When Does Adulthood Really Start?

April 12, 2018

 

We all know that once we turn 18, we officially become adults in the eyes of the law. We are allowed to gamble, vote, open a bank account, get a tattoo, and many other things all because we are no longer bound by the permission of our parents. However, are we really adults when we turn 18, or are we just glorified children?
     When we turn 18, most of us are still in our senior year of high school. We live with our parents, having them continue to provide everything for us, and we  prepare for the next big step of our lives: college. Of course, college is where the real freedom begins. Most of us will live on campus, away from our families, and are forced to make sure we take care of ourselves. So is that when adulthood really begins?
     The Atlantic reports that age does not equivocate adulthood. In fact, finding a definitive definition as to when we actually reach adulthood proved to be a more difficult task than they expected.

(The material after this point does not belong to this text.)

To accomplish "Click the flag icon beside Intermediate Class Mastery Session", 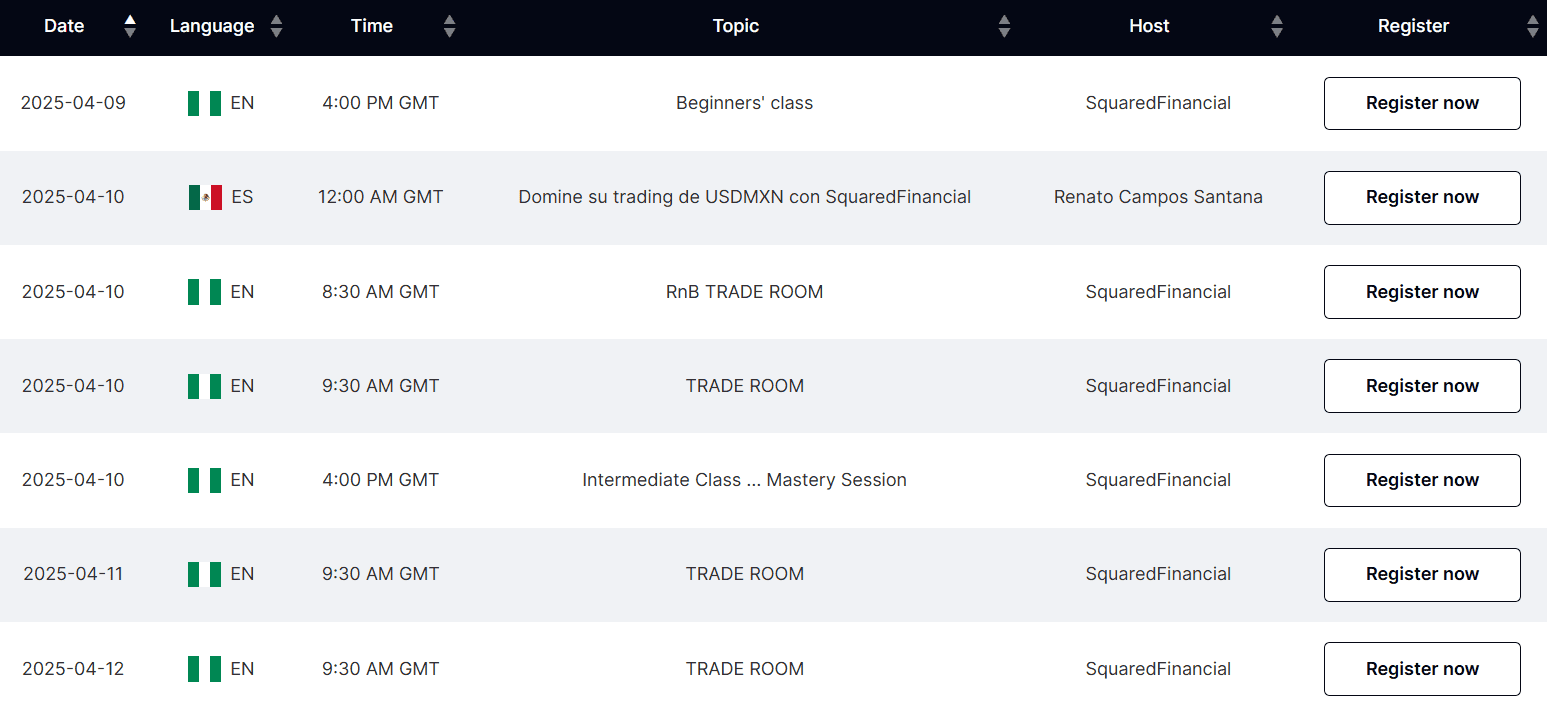I will (203, 480).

There are a lot of different circumstances where restrictions change based on your age. At age 15, you are allowed to begin work. At age 16, you are allowed to get your learner’s permit. At age 17, you are allowed to see R-rated movies without an adult present. At age 18, you are considered an adult and can vote, gamble, etc. At age 21, your last restriction is revoked, and you are allowed to drink. Shouldn’t an adult be a person who is free of restrictions? However, if we were to go by that, can we truly call 21-year-olds adults?
     Maturity can be a good indicator as to who is truly an adult. Testing maturity is a difficult task, so legally, we cannot base adulthood on maturity. However, socially, we could. We could look at a person and deem them an adult based on our interaction with them. Of course, this would create variations as some people may consider you an adult where others could see you as not quite there yet.

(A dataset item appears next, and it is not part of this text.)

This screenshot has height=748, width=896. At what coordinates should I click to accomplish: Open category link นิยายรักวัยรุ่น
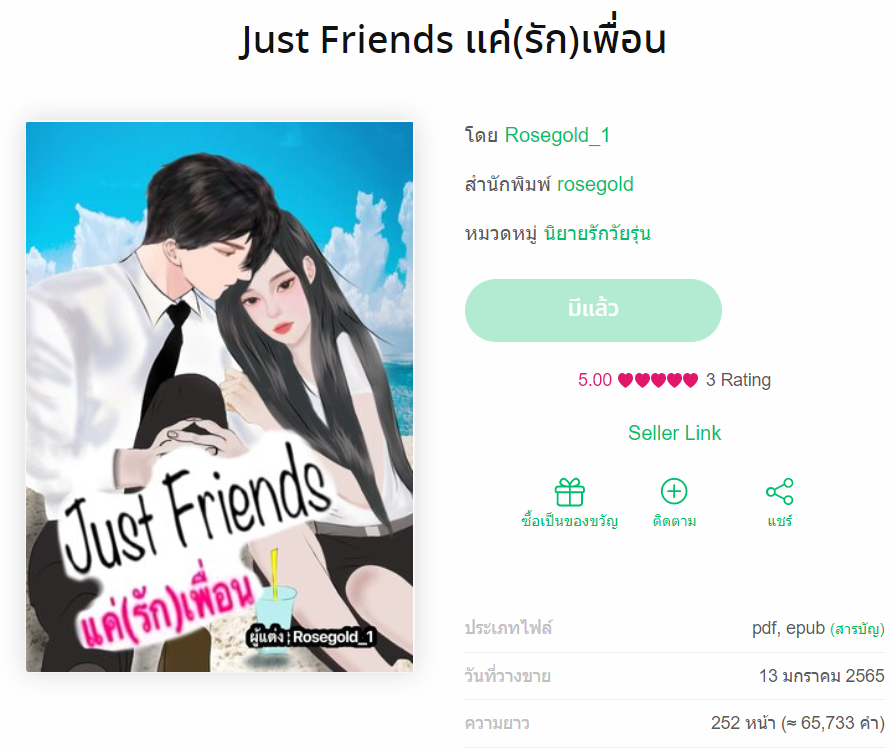click(597, 233)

     Religion also poses another barrier when it comes to defining adulthood. Many religions have ceremonies that define a person becoming an adult in the eyes of the religion. While this can vary based on religion, most are generally around the age of 13. Calling a 13 year old kid an adult seems kind of absurd; most 13 year olds are still in middle school and can’t even drive. How could we possible define adulthood at the age of 13 when 13 year olds still don’t have many of the freedoms that legal adults have?
     Of course, students have their own opinions on this matter. Ethan Williams, Michael Brassard, and Annie Esenova are all “adults” in the senior class. However, none of them feel as though they are adults.”I do not feel like an adult because I am still very reliant on my family,” comments Esenova. “I would not be able to survive on my own without the constant support of my family.” 

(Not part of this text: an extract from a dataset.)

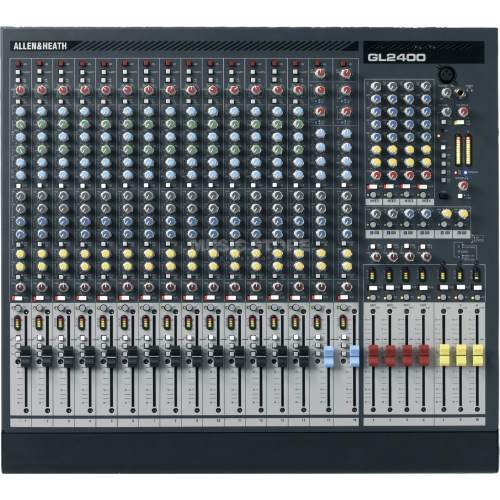Click the blue power indicator LED
This screenshot has height=500, width=500.
point(464,172)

     Brassard agrees stating, “I would say that I am capable of being adult but it is still a terrifying idea. While I am becoming a more independent individual I still have a lot to learn and understand about the world around me. To be honest I am not sure if I will ever be “an adult” but I hope to play my role in a very confusing and ever changing world.”
     Williams and Esenova both agree that 21 should be the age in which people should be considered adults. Williams comments, “If there’s a right that 21 year olds have that 18 year olds don’t, then the 18 year olds are not fully adults in the eyes of the law. 18 is only the age because of the draft in the Vietnam War.”
      “At the age of 21 you are granted all the rights you were once denied,” comments Esenova. “If as an 18 year old you are not held to the same rights as a 21 year old you should not be defined as an adult.” 
     The short answer to whether or not 18 year olds are adults is simply no. Even those who are technically adults now do not see themselves as true adults. While we may all be deemed adults at the age of 18, it does not seem like any of us are truly adults by then.